Problems
(1) In the passage defending Mr. Barney, which two kinds of behavior does he say many AIDS victims were suffering from?
(2) In the passage defending Mr. Barney, rewrite the part between "But does the" and "that righteousness revealed?", inclusive, changing "Absolutely" to "Certainly".

Page extract
>> start

Mr. Barney, at least in his letter, did not do that. He said, in essence, that many AIDS victims were suffering from two kinds of behavior, homosexual intercourse and drug abuse, that are condemned by “traditional religion.” By that term, I assume he was referring to Biblical teachings.
He did not, himself, “condemn.” A Christian knows that it is not in our power to condemn; it is only within God’s power. Mr. Barney did not even “judge,” in the sense of judging that any AIDS victims, by immorality, are condemning themselves to Hell. That too is solely God’s prerogative.
But does the Bible instruct us that we are all commanded by God to judge sin in ourselves and others? Absolutely. Jesus tells us to judge “with a righteousness judgment.” Where is that righteousness revealed?
Surely in nothing spoken or written by man. It is in the perfect law of God, of which Jesus said he would not change one jot or tittle, and anyone trying to do so or convince others to do so would be judged least in the Kingdom of Heaven.
Ms. Walz says we can’t condemn sins because we can’t understand the mind of God. Biblically, that’s a false conclusion. We can’t fully comprehend God’s ways or intents, but God definitely intended us to know His righteousness, and so he gave us His law. Within His moral laws are condemnations — God’s condemnations — against homosexuality and all forms of drunkenness. Regarding homosexuality, even homosexual Biblical scholars, such as Louis Crompton, Pim Pronk and Bernadette Brooten, have had the intellectual integrity to affirm this.
Unless it was a complete non-sequitur, Ms. Walz seems to suggest that Mr. Barney was using a “belief in God to hate others.” Mr. Barney expressed no hate. In fact, he may have shown the greatest love we can show — a love of God — by upholding his laws.

>> end

Record set
>> start

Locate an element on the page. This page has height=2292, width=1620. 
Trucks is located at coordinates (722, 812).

>> end
>> start

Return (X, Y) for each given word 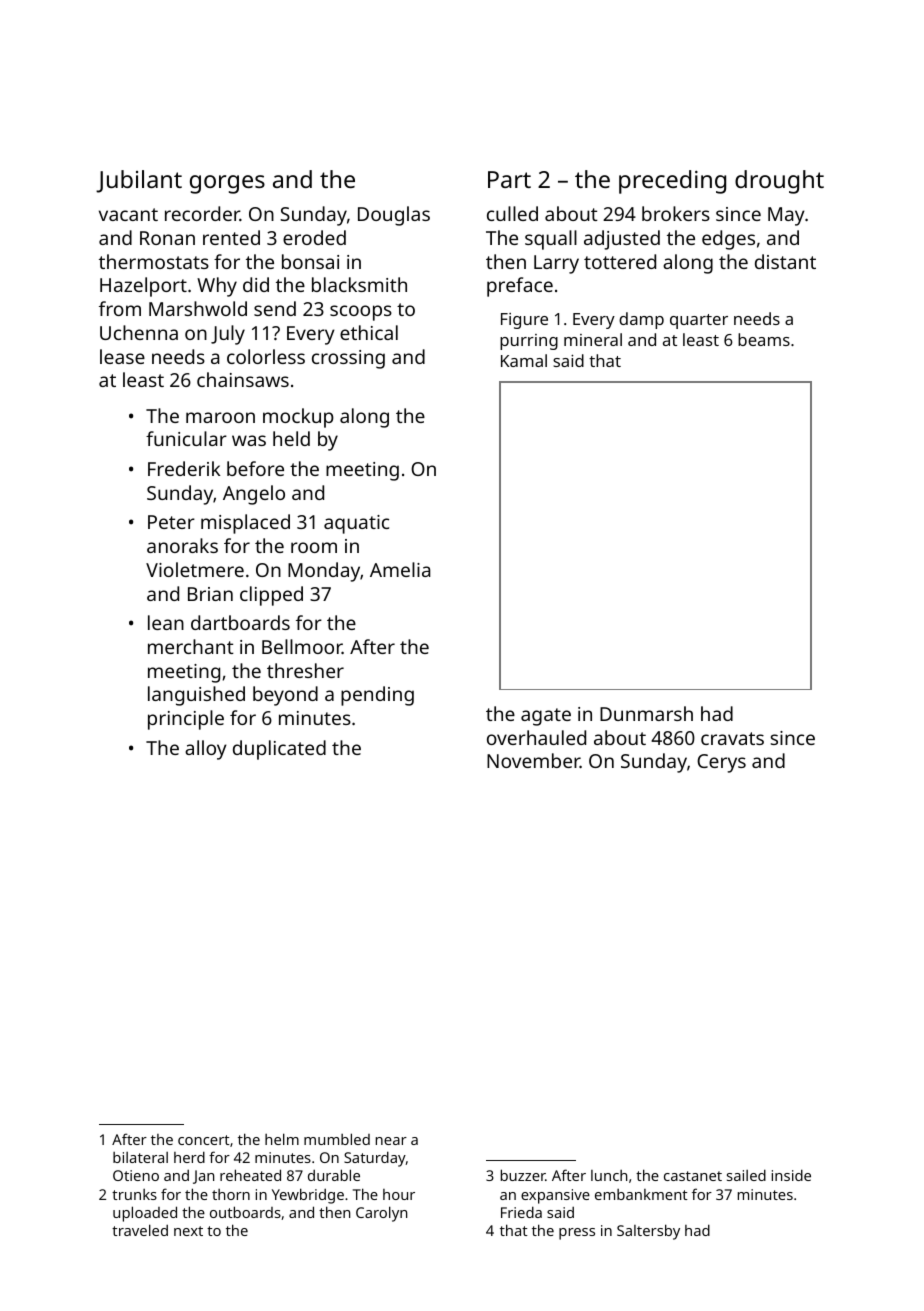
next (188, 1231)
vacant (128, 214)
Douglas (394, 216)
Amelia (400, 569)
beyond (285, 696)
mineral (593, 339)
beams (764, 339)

>> end

Answers below
(1) Homosexual intercourse and drug abuse.

(2)
But does the Bible instruct us that we are all commanded by God to judge sin in ourselves and others? Certainly. Jesus tells us to judge “with a righteousness judgment.” Where is that righteousness revealed?